Tips for a Smooth Household Move
Last updated in May 2019
Our ratings of moving companies will help you find a good one. But getting the best possible service from the one you choose still requires a good deal of effort.
- Pack properly. If you do your own packing, ask the mover for advice. If you don’t pack properly, the mover may not compensate you for damage to packed items. Note the contents on the outside of each carton. Tape cartons shut, so on delivery day you can see that they have not been opened and that contents have not been removed.
- Prepare appliances. If you’re taking large appliances, check owners’ manuals for instructions on disconnecting them and preparing them for shipping.
- Prepare an inventory. List all important items you’re moving, noting any defects or damage. For books, clothes, and other items of no special value, list “box of books” or “box of children’s clothes.” But list all items of significant value individually. Don’t take any chances with small valuable items, such as jewelry, or items of great sentimental value. Just move them yourself.
During the Move
- On moving day, be there and be attentive.
- Make sure your mover prepares an inventory based on the one you gave them. You’ll both need to sign it, and you should receive a copy. It will be your evidence if goods never arrive or arrive damaged.
- For a long-distance move, get the name, address, and phone number of the agent you will deal with at the destination. Make sure the driver knows how to reach you if the shipment is delayed.
- Read the bill of lading—the contract between you and the mover—before you sign it.
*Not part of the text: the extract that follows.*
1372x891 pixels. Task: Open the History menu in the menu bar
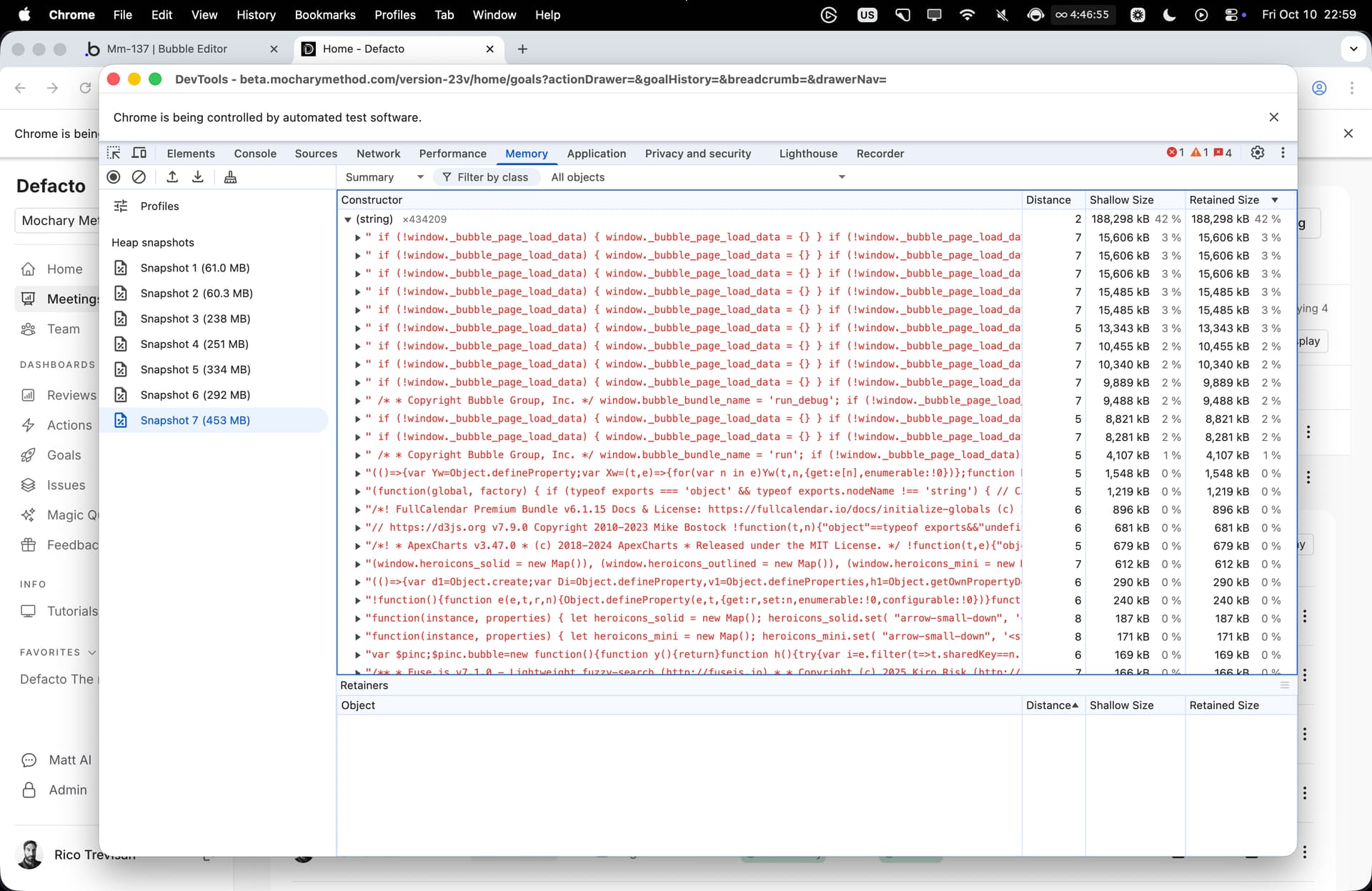point(256,14)
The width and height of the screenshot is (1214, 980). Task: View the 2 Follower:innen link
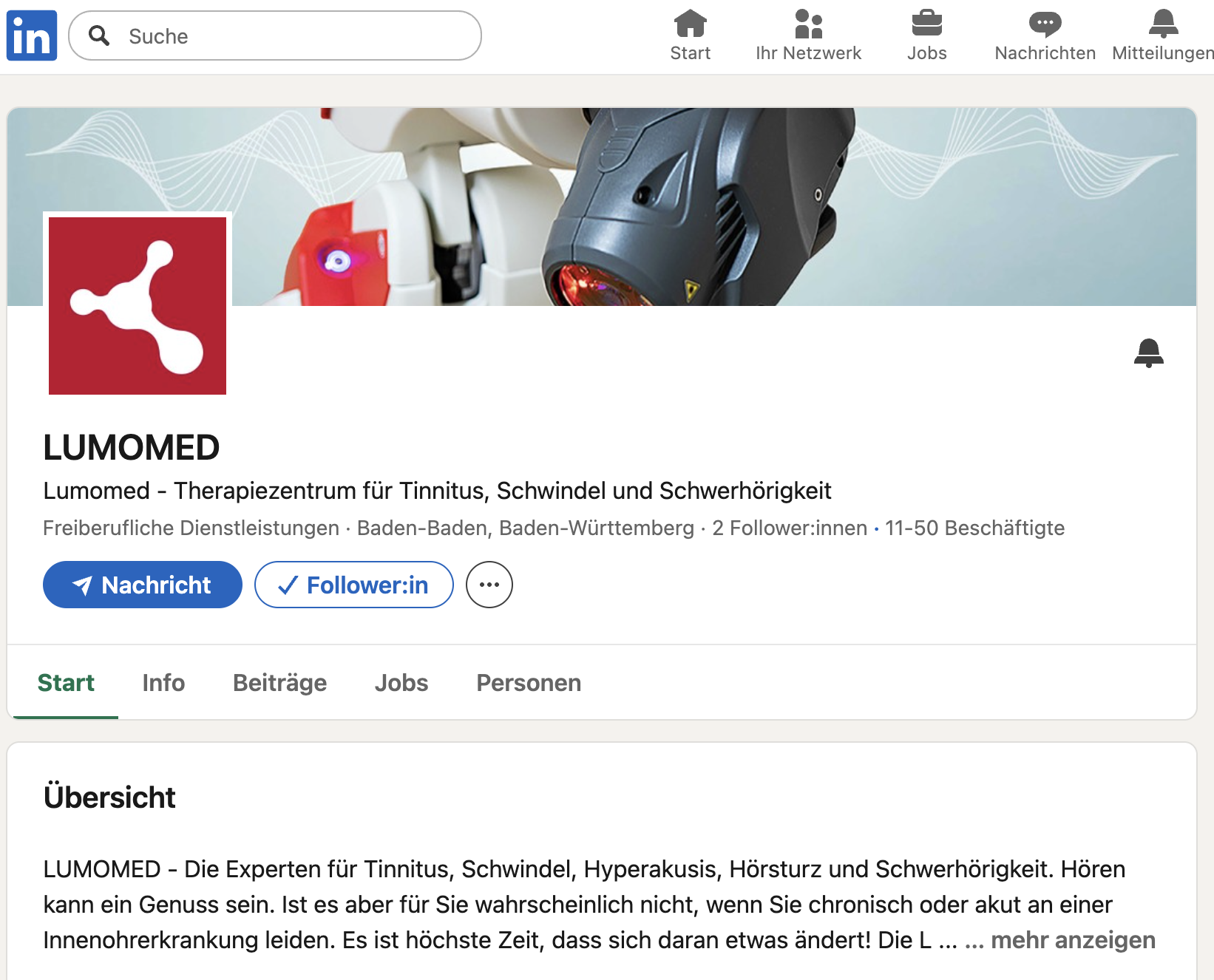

Keep it with you until your shipment is delivered, all charges are paid, and all claims (if any) are settled.
- While your goods are in transit on a long-distance move, stay in contact with the mover’s agent at your destination.
At the Other End
- Be present at the destination. On a long-distance interstate move, if you do not show up within a few hours of the truck’s arrival the mover has the right to put your goods
into storage and charge you for it.
- Unless you have made other arrangements, have cash or a certified check on hand to pay. Because many movers expect to be paid before unloading, make sure you have enough. If your mover accepts credit cards, use one. This eliminates the risks of holding or traveling with a large amount of cash, and gives you rights under the Fair Credit Billing Act and card-issuer policies to dispute a charge if you later find goods are missing or broken.
- Check the condition of each item as it is unloaded. You won’t have time to open every carton, so focus on inspecting cartons containing
especially fragile or valuable items. The mover will probably ask you to sign a copy of the inventory acknowledging receipt of the goods in the condition described. Don’t sign the inventory or any other paper without first noting any damage that has occurred. Signing a document that does not note damage will make it hard to collect for damage later.
- If you find damage after the movers leave, notify the company promptly; and keep the broken items and packing materials as you found them in the box, so the mover’s claims representative can check them.
If your property is lost or damaged or if you incur expenses because of a mover’s delay, you can claim damages.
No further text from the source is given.